Les recommandations de l’Organisation Mondiale de la Santé (OMS) abondent dans le même sens : « Toute personne a le droit de jouir du meilleur état de santé physique et mentale qu’elle soit capable d’atteindre ».
De même, la loi de principes du 1er février 2005, concernant l’administration des établissements pénitentiaires ainsi que le statut juridique des détenus, prévoit que « L’exécution de la peine ou mesure privative de liberté s’effectue dans des conditions psychosociales, physiques et matérielles qui respectent la dignité humaine, permettent de préserver ou d’accroître chez le détenu le respect de soi et sollicitent son sens des responsabilités personnelles et sociales ».

Il est grand temps que (…)  le SPF Justice et le SPF Santé (…) se penchent réellement sur la santé des personnes détenues.

La Belgique a souscrit aux « Mandela Rules » qui stipulent trois grands principes en matière de soins de santé en prison : l’équivalence des soins aux détenus par rapport à ceux prodigués dans la société, la continuité des soins et l’indépendance des prestataires de soins.
Déjà en 2017, selon un rapport publié par la Centrale Fédéral d’expertise des soins de santé (KCE), le séjour en prison entraîne une dégradation de l’état de santé des individus, conduisant ainsi seulement 51,2% des détenus à être en bonne santé, contre 74,1% dans la population belge globale.

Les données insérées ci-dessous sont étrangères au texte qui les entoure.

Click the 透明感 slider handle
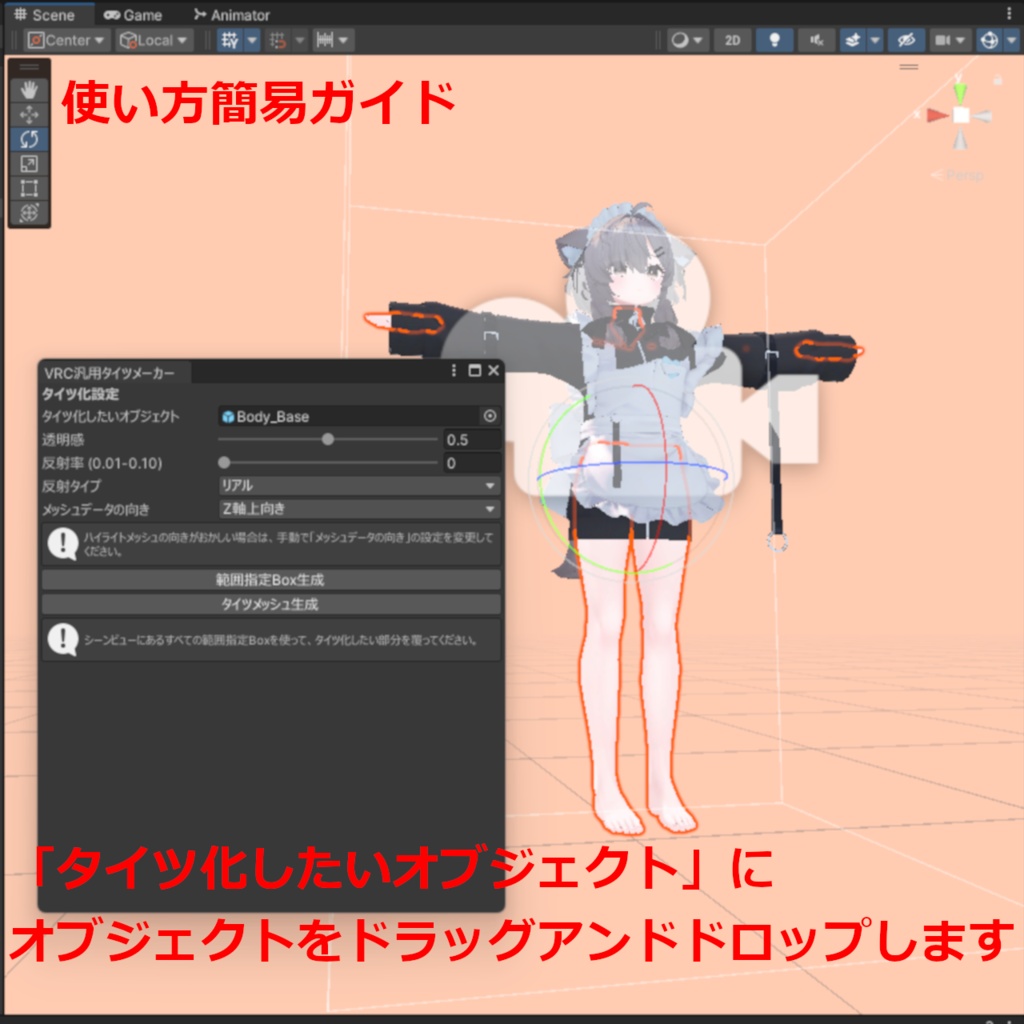The image size is (1024, 1024). click(x=328, y=439)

Le droit fondamental à une qualité de soins n’est pas respecté en prison. Pour l’Observatoire International des Prisons (OIP), il est grand temps que l’Etat belge, et le SPF Justice et le SPF Santé en particulier, se penchent réellement sur la santé des personnes détenues. Les effets d’annonce et les mesures-spectacles inefficaces ne suffisent plus.